Alleine der Gedanke daran sich mit ihm zu unterhalten macht sie ganz hibbelig und genau diese Aufregung wird ihr bei Männer meistens immer zum Verhängnis, da sie dann irgendwas sinnloses vor sich hin plappert, oder gar kein Wort erst heraus bekommt und viel lieber die Flucht ergreift. Was das angeht muss sie sich wirklich ändern. Annabell hat ja schon den Schritt in eine neue Stadt gewagt, da kann sie doch eigentlich auch gleich mal versuchen ein bisschen selbstbewusster zu werden, was das Ansprechen von Männern betrifft.
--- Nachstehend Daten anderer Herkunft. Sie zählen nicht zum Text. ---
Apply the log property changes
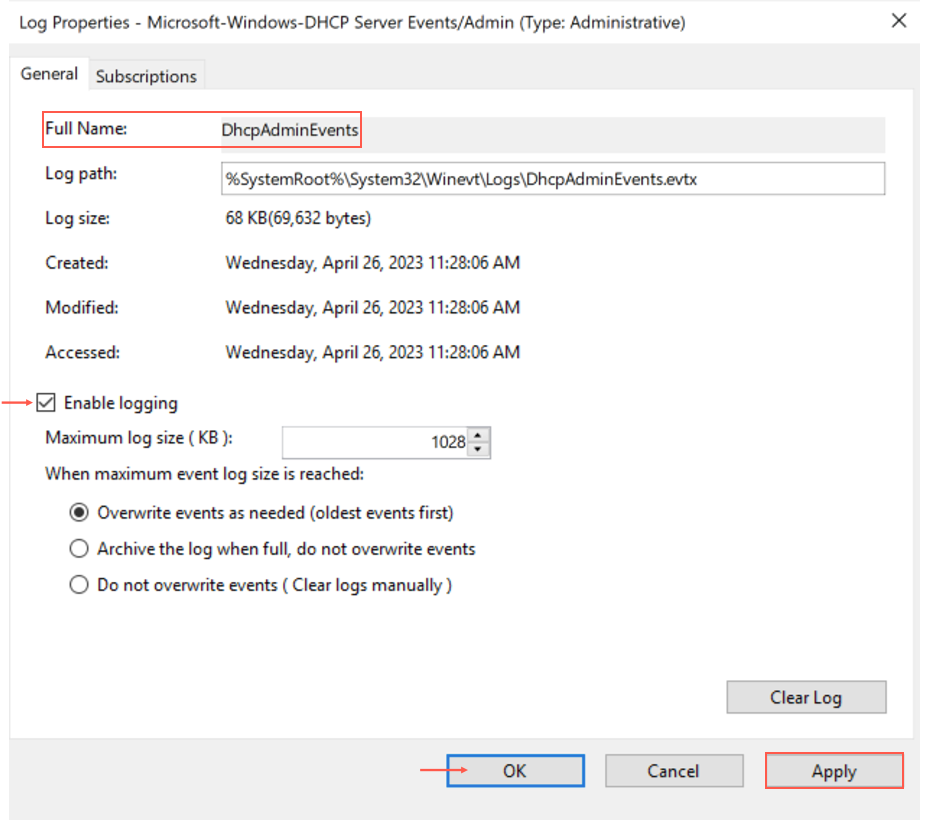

So wie sie sich kennt, wird es aber wohl nur beim Versuchen bleiben.
 

„Hast du dich denn eigentlich schon wegen einem Job umgehört?“, durchbricht Toni irgendwann wieder die Stille und Annabell nimmt erst einen Schluck aus ihrem Colaglas zu sich, bevor sie bereit ist ihrer Freundin darauf zu antworten. Gemäßigt stellt sie das Glas zurück auf ihren Tisch, dann dreht sie sich um.
 

„Ich habe schon einige Bewerbungen raus geschickt. Es gibt hier in der Gegend leider nicht so viele Kindergärten, deswegen musste ich auch die Nachmittagsbetreuung von Schulkindern ebenfalls mit in meine Auswahl nehmen. Der Kindergarten hier gleich um die Ecke hat sich aber schon mal mit Interesse gemeldet und mir für übernächste Woche ein Vorstellungsgespräch zugeschickt. Nun muss ich abwarten ob ich noch weitere Rückmeldungen bekomme und auch wie nun das Gespräch laufen wird“, erzählt Annabell. Zwar könnte sie sich theoretisch noch einige Zeit auf der faulen Haut ausruhen, doch erstens will sie ihr ganzes Vermögen nicht bis zum Letzen ausschöpfen und zweitens fehlt ihr auch die Arbeit mit den Kindern. Denn im Gegensatz zu Männern, ist es bei Kindern ein leichtes sie anzusprechen und bis jetzt hat sich auch noch keiner über ihre Arbeit beschwert, weswegen Annabell mal ganz dreist behauptet, dass sie auch sehr gut in ihren Beruf ist.
 

„Mit deinem Arbeitszeugnis solltest du ja keinerlei Probleme haben etwas neues zu finden, da mache ich mir persönlich keine Sorgen“, schmunzelt Toni ihr entgegen. Sie beide sitzen dann noch eine ganze Weile auf dem Sofa, schauen Fern und trinken Cola, bis Annabell merkt, dass Tonis Augen immer wieder von alleine zufallen. Schmunzelnd schaltet sie kurzerhand das Fernsehgerät aus und scheucht ihre Freundin hoch. Diese guckt erst ein wenig verdattert, da Annabell sie aus einem Sekundenschlaf gerissen hat, doch dann streckt die Brünette sich und trottet hinter ihr her. Sie schickt Toni zuerst ins Bad und Annabell zieht sich währenddessen um. Es dauert nicht lange, da tapst ihre Freundin ohne Make Up im Gesicht zurück ins Schlafzimmer. Unter einem langanhaltenden Gähnen zieht diese sich um, woraufhin Annabell sich grinsend aus dem Zimmer stielt und nun ihrerseits im Bad verschwindet und sich fürs Bett fertig macht.
 

Keine zehn Minuten später liegen sie nebeneinander in Annabells großen Bett und wünschen sich gegenseitig eine gute Nacht. So dauert es auch nicht überraschend lang, bis absolute Stille einkehrt und nur noch das Atmen zwei Personen zu hören ist.